§ **Exercise**
Find every line in the data below that contains the word "what", and copy each of those lines.

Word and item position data
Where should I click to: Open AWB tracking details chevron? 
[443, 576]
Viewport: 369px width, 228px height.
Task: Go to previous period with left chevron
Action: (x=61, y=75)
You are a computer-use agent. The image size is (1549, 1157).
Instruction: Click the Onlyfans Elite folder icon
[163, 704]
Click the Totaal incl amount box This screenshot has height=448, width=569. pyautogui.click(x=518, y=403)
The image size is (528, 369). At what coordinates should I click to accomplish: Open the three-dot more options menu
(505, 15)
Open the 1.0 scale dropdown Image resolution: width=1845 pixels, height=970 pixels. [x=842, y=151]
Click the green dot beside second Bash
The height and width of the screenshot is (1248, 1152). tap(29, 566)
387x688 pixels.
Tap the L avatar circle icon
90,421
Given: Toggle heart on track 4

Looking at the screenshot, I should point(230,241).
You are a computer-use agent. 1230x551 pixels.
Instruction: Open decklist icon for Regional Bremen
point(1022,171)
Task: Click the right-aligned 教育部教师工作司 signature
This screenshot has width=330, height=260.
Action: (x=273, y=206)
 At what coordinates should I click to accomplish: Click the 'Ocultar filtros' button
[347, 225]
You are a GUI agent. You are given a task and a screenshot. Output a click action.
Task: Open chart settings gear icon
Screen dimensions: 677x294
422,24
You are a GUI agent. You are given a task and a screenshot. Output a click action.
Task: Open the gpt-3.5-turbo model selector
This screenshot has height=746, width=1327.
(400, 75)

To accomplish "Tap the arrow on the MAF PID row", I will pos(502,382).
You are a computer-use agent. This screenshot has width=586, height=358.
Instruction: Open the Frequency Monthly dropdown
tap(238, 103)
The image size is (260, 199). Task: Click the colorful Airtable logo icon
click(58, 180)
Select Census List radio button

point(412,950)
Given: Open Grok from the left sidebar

§ **Response to the exercise**
The image size is (528, 369). At what coordinates should I click to accomplish: Open the three-dot more options menu
 At what coordinates should I click to accomplish: Click the 'Ocultar filtros' button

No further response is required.